• Aim of the exercise
Reproduce the material from the line containing "i przedsiębiorcy heading" through the final line, requests included, and add 109 to every coordinate in the answers.

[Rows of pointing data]
§ §

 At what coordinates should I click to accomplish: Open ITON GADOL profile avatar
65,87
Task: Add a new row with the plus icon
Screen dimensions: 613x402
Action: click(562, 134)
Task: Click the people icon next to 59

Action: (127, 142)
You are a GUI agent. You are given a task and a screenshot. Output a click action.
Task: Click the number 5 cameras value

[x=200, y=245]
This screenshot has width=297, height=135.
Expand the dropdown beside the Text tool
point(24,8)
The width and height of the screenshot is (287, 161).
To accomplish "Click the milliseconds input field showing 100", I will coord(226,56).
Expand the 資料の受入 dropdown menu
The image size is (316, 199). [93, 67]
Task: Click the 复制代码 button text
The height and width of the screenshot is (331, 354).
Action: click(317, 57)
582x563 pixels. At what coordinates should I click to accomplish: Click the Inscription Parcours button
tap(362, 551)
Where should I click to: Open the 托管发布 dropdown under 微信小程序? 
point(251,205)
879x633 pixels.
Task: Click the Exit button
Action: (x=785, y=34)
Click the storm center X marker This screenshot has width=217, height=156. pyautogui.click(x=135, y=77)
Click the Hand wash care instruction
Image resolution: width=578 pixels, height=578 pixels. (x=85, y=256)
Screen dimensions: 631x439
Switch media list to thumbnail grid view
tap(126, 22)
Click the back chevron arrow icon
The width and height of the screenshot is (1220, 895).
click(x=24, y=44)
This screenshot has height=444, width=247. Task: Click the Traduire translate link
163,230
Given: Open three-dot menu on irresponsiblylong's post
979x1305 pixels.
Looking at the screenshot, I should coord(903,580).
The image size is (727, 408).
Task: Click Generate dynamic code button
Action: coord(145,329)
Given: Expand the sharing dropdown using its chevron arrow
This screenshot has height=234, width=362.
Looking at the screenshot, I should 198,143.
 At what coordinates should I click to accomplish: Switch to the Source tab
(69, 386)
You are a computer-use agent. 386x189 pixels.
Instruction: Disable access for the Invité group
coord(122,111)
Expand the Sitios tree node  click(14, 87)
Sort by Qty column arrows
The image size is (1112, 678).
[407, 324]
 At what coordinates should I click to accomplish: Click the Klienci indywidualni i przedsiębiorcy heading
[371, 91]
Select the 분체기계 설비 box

§ §

• Exercise response
 At what coordinates should I click to accomplish: Click the Klienci indywidualni i przedsiębiorcy heading
[480, 200]
Select the 분체기계 설비 box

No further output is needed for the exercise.